- What is required -
Give the number of lines in the data below that contain "Mackie", and only that number.
[Data for analysis — start]
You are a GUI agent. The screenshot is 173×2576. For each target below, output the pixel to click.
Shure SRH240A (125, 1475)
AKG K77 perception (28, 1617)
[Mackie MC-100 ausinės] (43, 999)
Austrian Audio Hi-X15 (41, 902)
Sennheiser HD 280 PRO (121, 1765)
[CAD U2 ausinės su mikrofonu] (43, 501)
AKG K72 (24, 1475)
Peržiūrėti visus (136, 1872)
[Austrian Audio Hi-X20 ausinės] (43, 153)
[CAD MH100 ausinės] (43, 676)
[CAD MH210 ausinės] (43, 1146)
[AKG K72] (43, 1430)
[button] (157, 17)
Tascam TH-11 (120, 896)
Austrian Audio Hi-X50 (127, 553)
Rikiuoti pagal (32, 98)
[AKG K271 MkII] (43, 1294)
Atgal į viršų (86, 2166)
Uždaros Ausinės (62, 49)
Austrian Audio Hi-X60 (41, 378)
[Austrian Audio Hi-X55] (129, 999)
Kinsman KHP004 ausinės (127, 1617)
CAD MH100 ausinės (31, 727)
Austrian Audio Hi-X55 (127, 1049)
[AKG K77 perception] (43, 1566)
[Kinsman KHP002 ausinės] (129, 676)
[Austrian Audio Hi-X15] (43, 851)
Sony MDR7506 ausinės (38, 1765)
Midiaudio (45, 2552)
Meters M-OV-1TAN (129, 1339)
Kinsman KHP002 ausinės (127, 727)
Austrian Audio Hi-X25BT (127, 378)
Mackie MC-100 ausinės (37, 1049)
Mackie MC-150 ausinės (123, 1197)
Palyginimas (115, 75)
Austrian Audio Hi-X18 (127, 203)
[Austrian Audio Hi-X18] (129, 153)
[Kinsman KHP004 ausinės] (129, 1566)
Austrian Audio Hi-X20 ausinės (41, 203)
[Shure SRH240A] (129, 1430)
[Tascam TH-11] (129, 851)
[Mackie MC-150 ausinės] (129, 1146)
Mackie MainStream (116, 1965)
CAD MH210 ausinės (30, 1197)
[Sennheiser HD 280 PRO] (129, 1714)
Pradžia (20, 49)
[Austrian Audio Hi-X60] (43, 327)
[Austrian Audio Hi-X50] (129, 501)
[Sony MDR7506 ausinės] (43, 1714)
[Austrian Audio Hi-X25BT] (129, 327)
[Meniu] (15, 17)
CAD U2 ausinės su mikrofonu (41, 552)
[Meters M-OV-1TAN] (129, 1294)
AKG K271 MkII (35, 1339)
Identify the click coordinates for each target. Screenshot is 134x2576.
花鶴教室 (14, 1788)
[Data for analysis — finish]
- Response -
5